First off, I wasn't "holding out" on sex. I wasn't doing it to punish him. I just didn't feel loved to give him what he desired. I desired closeness...emotional connection...I even told him how I was feeling but he discounted my feelings and said that I shouldn't feel like that and ignored what I was trying to convey. I don't think that was being very fair or open minded to my needs. Yes, I did try and we had a few intimate times together, but it really only felt like I was just giving him sex and I wasn't getting the affection. Am I supposed to just keep giving in and not have the emotional connection that I desire?

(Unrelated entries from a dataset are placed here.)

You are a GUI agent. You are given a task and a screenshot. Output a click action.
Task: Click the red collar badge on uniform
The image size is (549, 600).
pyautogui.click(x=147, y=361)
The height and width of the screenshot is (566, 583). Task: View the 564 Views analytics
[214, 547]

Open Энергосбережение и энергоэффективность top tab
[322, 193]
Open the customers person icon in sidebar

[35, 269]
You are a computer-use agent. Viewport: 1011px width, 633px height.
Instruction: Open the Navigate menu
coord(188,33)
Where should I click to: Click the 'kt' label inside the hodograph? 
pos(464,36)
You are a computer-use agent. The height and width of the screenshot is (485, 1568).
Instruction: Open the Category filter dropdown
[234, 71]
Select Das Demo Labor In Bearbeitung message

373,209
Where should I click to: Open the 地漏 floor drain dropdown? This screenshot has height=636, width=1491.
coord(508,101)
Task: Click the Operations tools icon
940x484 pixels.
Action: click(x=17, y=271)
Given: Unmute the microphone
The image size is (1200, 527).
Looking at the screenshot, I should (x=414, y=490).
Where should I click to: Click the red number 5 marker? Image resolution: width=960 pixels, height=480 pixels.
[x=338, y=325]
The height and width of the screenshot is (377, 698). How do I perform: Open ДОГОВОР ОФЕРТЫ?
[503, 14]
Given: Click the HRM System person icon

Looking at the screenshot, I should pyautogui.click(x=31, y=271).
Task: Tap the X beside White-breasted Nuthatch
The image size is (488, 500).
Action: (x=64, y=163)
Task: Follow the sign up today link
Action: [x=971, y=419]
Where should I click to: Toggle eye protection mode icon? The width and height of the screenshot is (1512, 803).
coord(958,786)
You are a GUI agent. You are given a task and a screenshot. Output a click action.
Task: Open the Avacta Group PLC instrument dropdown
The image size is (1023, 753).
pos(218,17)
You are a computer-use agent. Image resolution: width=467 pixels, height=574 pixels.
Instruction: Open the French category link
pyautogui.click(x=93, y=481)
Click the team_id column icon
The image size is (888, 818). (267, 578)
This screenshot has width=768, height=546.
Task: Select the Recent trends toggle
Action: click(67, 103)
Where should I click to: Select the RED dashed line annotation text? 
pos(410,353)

And when he said that I would just throw it in his face IF he were to change his mind, my answer to him was that I wouldn't do that. There was a time long before we got married that he wasn't sure about being with me because of his previous divorce. I was asked to give him space and stay at a friend's house. I did. After a few days he asked me to return and we made up, but I NEVER held that over him or made him feel guilty about it. We just moved on. I reminded him of that time when we were talking and I reiterated the fact that I have never brought it up. And I would never do that. I told him I could understand how he was feeling. But again, he doesn't want to talk about the problems and he is just waiting for me to change. Yes, he brought it up a couple of months ago and yes, I tried to change for him..for us..but I wasn't getting any change from him. It felt all very one sided and that's when it slipped back into the way it was.

I have other comments to reply to but I need to get myself together before he comes home. I did retain a lawyer today to protect myself. I understand that it takes 6-7 months before the D actually would go thru so hopefully we can try to reconcile or move on, but either way, I've heard what you said and I've taken action in regards to it.

Will the marriage ever get back together..I don't know. I hope so. But right now, I am protecting myself and trying to stay strong. I will address the other comments when I can.